Genetic diversity and inbreeding

Both sheep populations studied herein maintained sufficient genetic variation as inferred by HO with values in the range of 0.36 to 0.39. These estimates are comparable or higher to other southern and western European (0.22–0.38) [16] sheep breeds, are higher than the Oxford sheep breed (0.35) in the United States [17] and comparable (Lemnos) or higher (Lesvos) than other Greek breeds such as Chios, Kymi and Lesvos [5].

Of the two populations, Lemnos herds displayed less heterozygosity than expected under random mating. The most plausible cause for the heterozygote deficit is the mating of close relatives i.e. inbreeding [18]. The linear negative correlation between observed heterozygosity and inbreeding levels (Fig 1) and the increased inbreeding coefficients estimated for Lemnos herds (Table 1), suggests that heterozygote deficiency in the Lemnos sheep can be attributed to higher incidence of matings between relatives. In line with these findings, a linear inverse relationship between genetic diversity and inbreeding has also been established in other studies of Balkan and European sheep breeds [5].

Aside from inbreeding, heterozygote deficits can also be interpreted as evidence of the Wahlund effect [19] that occurs when differentiated subpopulations are sampled together (cryptic population structure). This may have also been the case here, as the Lemnos sample consists of several subsamples containing admixtures of individuals from different subpopulations in proportions that were variable from one subsample to the other. However, given that the herds exhibited little genetic differentiation (FST values in the range from 0.01 to 0.09), the Wahlund effect is an unlikely explanation for the observed negative relationship between inbreeding and HO. Furthermore, in contrast to the positive correlation between interlocus fst and fis that is theoretically expected as a result of the Wahlund effect [20,21], here a low negative correlation (r = -0.063, p<0.001) was estimated (results not shown).

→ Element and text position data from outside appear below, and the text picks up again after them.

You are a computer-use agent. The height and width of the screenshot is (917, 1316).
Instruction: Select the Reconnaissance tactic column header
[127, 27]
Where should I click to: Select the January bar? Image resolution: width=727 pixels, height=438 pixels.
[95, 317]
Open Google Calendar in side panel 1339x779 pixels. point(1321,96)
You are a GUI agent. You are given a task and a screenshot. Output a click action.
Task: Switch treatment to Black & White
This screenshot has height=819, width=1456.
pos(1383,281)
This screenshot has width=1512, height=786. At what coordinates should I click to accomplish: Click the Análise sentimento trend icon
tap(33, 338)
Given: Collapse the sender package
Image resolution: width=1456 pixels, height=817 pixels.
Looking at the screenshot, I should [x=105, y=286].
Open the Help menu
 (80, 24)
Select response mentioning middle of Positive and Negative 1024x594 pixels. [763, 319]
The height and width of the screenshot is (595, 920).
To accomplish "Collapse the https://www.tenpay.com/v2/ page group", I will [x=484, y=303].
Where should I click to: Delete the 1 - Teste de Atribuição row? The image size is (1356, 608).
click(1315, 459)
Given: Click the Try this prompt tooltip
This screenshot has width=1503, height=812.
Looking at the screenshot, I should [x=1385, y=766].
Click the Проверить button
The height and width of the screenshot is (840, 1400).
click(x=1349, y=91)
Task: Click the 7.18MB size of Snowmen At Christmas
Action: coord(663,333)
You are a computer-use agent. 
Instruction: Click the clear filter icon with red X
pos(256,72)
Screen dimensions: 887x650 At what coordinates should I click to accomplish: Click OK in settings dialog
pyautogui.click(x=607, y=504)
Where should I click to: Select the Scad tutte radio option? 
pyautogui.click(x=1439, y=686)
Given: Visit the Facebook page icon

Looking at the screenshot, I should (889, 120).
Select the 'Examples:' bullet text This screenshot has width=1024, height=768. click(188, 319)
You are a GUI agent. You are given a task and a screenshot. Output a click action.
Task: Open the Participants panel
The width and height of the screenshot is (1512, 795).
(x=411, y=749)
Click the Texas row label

Finally, cryptic relatedness i.e. non-random sampling of members from a limited number of families may also cause deviations from Hardy-Weinberg proportions [2224]. Cryptic relatedness could be hypothesized here, as estimates of shared ancestry (π^) across herds (see Table 1 and Fig 1) indicate that in some cases, samples were collected from family members with third or even second degrees of consanguinity (π^~0.125–0.25). However, progeny sampled from a small number of progenitors are expected to exhibit a slight heterozygote excess relative to HW proportions [2224] in contrast to the apparent heterozygosity deficit here. The latter finding allows us to conclusively reject non-random sampling from limited number of reproductive groups as a source of heterozygote deficiency leaving inbreeding as the only plausible explanation.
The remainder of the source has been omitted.